* _Aufgabenstellung_:
Prüfen Sie, ob die Aussagen 1., 2. und 3. mit dem Interview mit Henriette Reker übereinstimmen, und antworten Sie jeweils mit Ja oder Nein, gefolgt von den entscheidenden Worten des Interviews als wörtliches Zitat. 1. Reker hat eine Messerattacke überlebt. 2. Für Reker persönlich ist der Kontakt zu den Menschen schwieriger geworden. 3. Reker glaubt, dass ängstlichere Politiker einen größeren Bedarf an Schutz haben.

Reker: "Von der Wortwahl zur Gewalttat"
17. Juni 2016DW: Frau Reker, Sie selbst waren Opfer einer Messerattacke im vergangenen Jahr. Gestern ist die britische Abgeordnete Jo Cox ermordet worden. Was ging Ihnen durch den Kopf, als Sie davon hörten?
Henriette Reker: Erstmal bin ich natürlich wirklich bestürzt gewesen schon als ich hörte, dass sie schwer verletzt war: Das ist ein furchtbares Verbrechen. Ich bin dann gestern Abend sehr traurig gewesen, dass sie verstorben ist. Mir ist nochmal bewusst geworden, welches Glück ich gehabt habe, diese Messerattacke zu überleben.
Es gehört zum Berufsbild von Politikern, Kontakt zu den Menschen aufzunehmen. Wird das durch solche Taten schwieriger?
Das wäre fürchterlich! Für mich persönlich ist es nicht schwieriger geworden. Aber ich persönlich vertrete auch die Auffassung, dass man nicht zweimal Opfer einer Gewalttat wird. Es ist noch keiner zweimal Opfer eines Mordanschlags geworden. Aber für Politiker, die da ängstlicher sind, glaube ich schon, dass es da eine größere Hemmschwelle gibt und auch einen größeren Bedarf an Schutz.

* _Datenauszüge_:
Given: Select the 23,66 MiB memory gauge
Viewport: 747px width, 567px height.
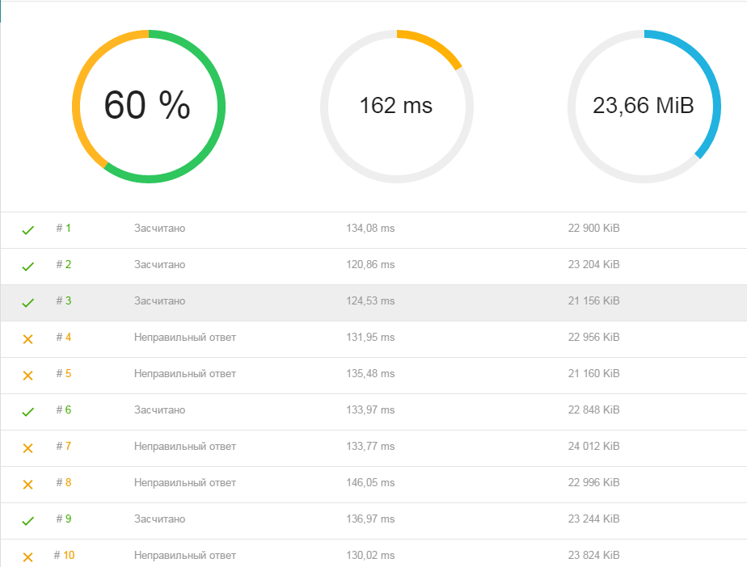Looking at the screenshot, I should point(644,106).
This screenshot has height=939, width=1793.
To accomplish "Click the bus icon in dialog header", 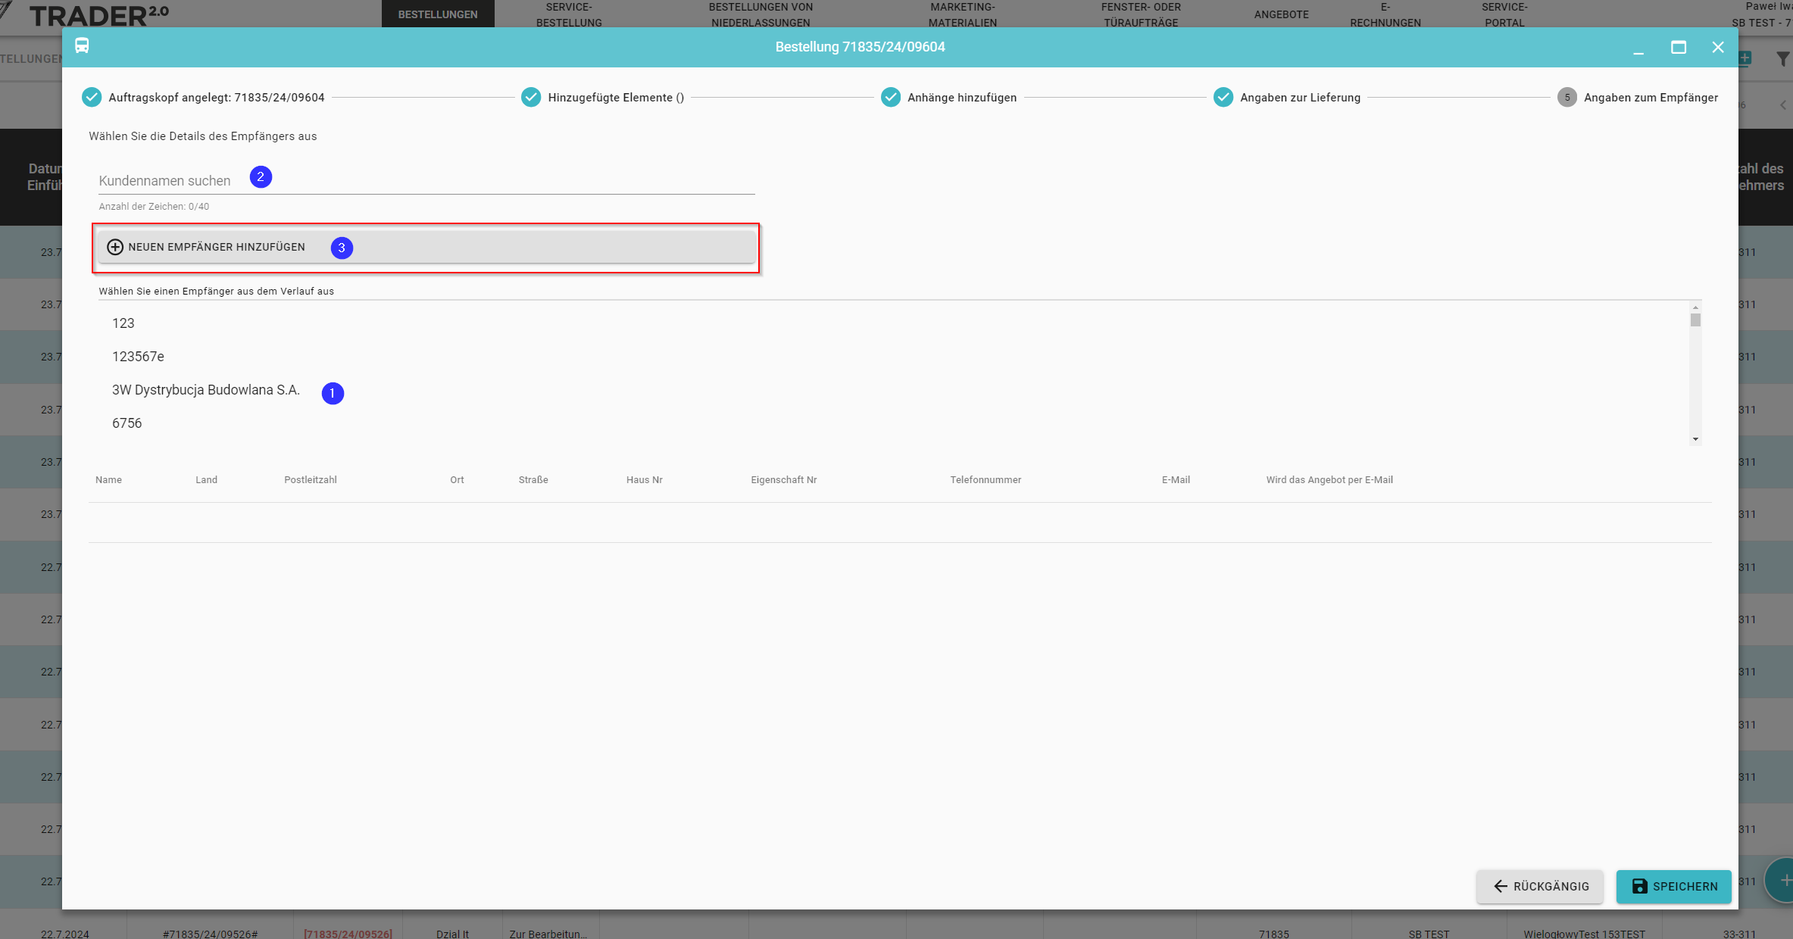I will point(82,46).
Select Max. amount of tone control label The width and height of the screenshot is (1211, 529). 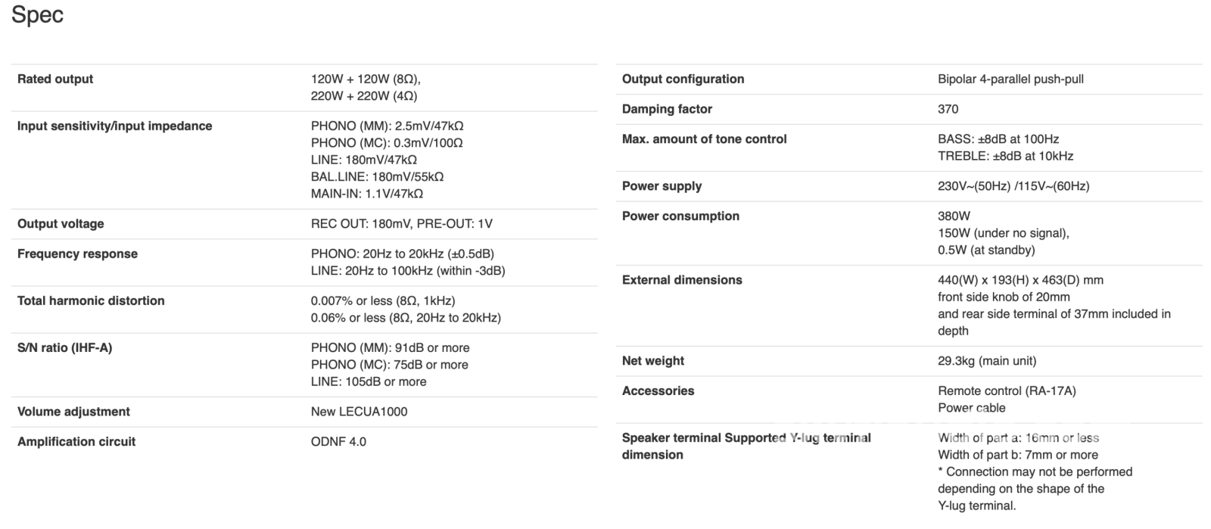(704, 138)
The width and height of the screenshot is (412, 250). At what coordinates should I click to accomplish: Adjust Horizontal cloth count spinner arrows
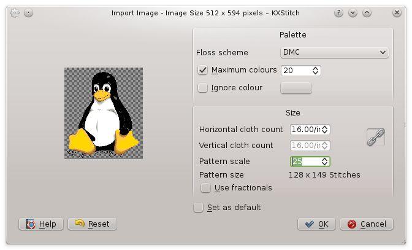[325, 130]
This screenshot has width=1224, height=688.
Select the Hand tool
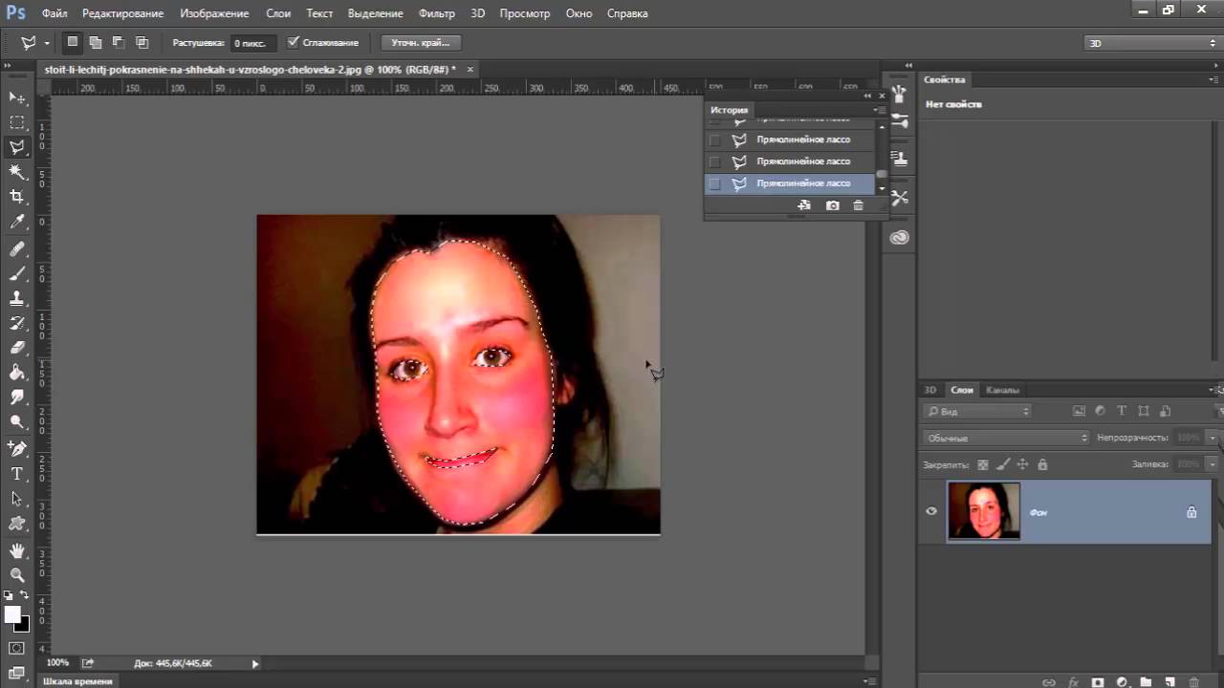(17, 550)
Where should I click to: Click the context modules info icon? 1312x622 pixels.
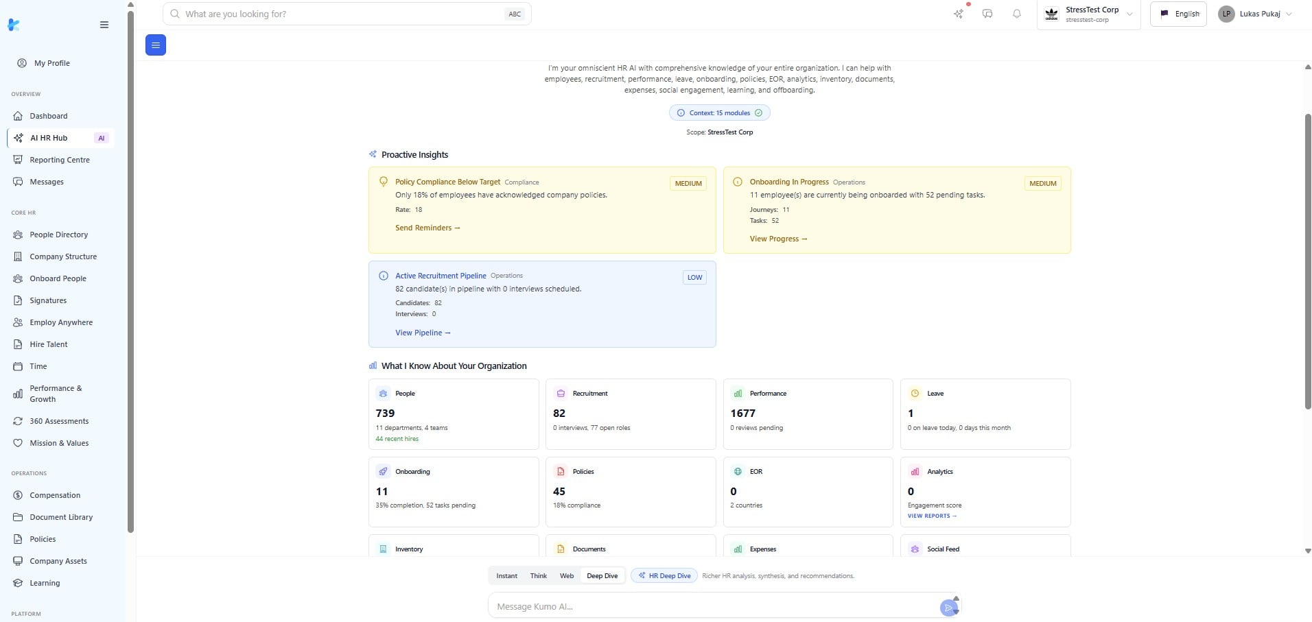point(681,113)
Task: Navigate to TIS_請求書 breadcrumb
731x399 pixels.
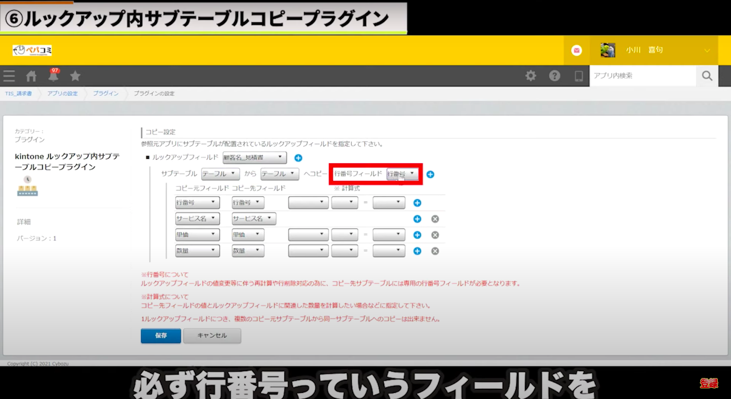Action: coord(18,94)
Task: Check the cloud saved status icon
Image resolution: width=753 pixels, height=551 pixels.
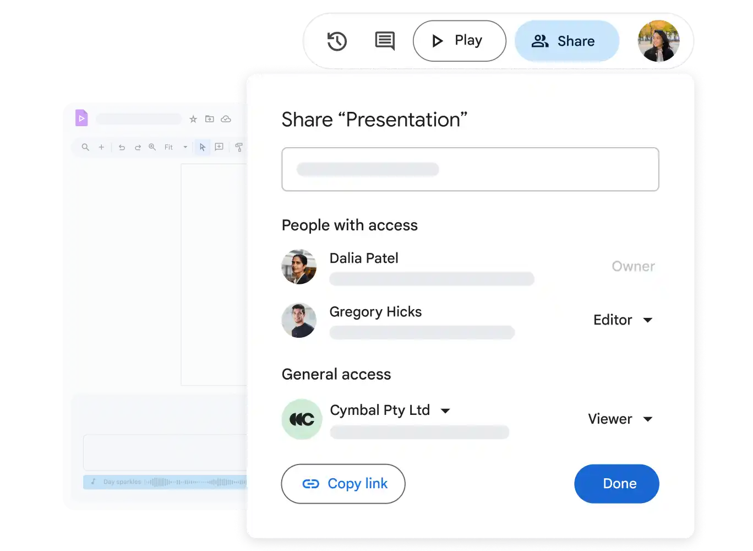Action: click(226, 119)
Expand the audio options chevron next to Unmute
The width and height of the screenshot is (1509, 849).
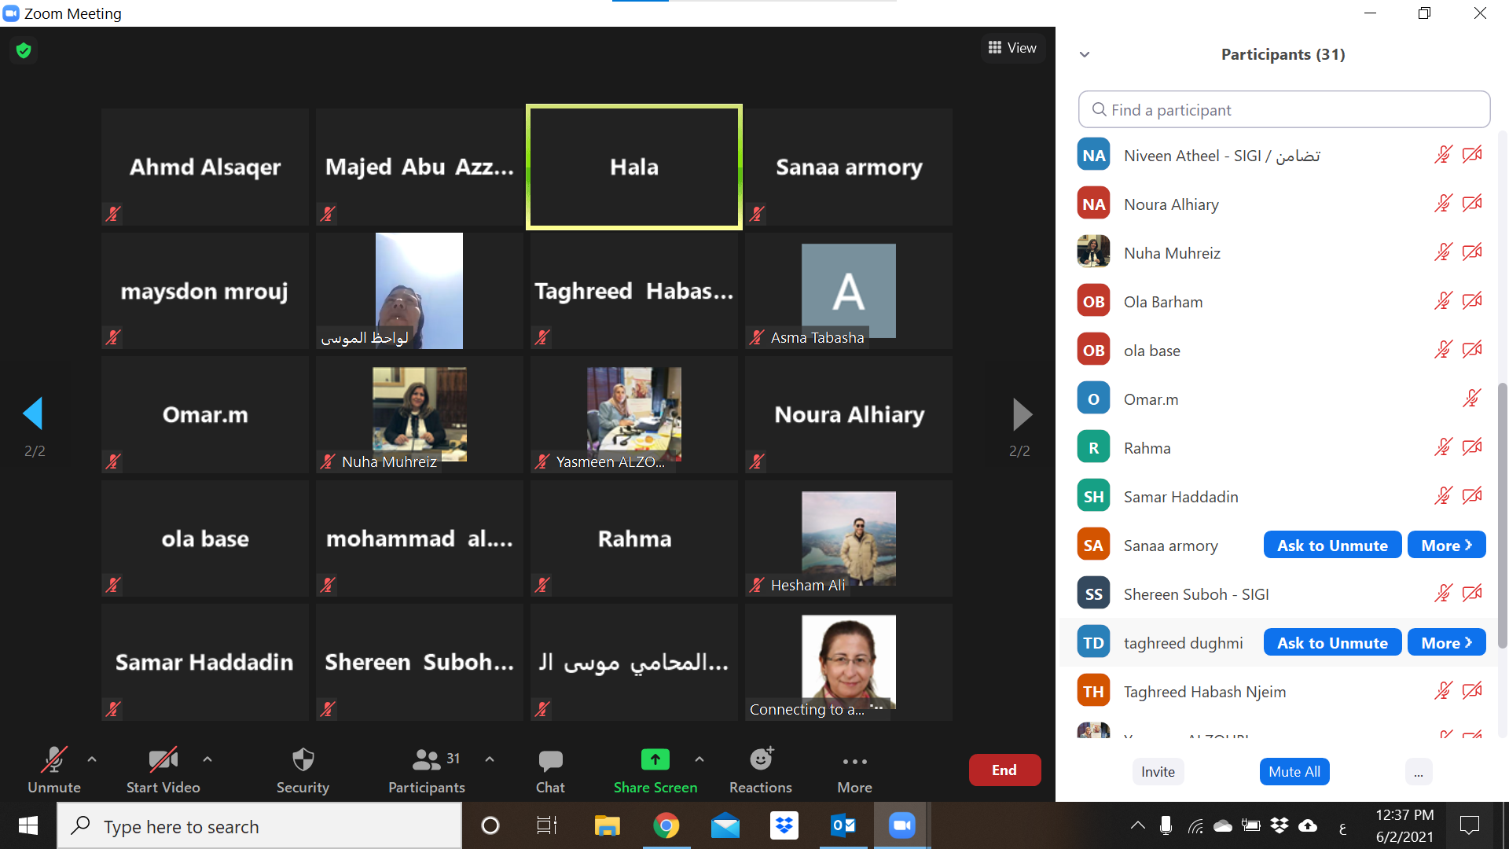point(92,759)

* _Lösung_:
1. Ja: „Mir ist nochmal bewusst geworden, welches Glück ich gehabt habe, diese Messerattacke zu überleben.“
2. Nein: „Für mich persönlich ist es nicht schwieriger geworden.“
3. Ja: „Aber für Politiker, die da ängstlicher sind, glaube ich schon, dass es da eine größere Hemmschwelle gibt und auch einen größeren Bedarf an Schutz.“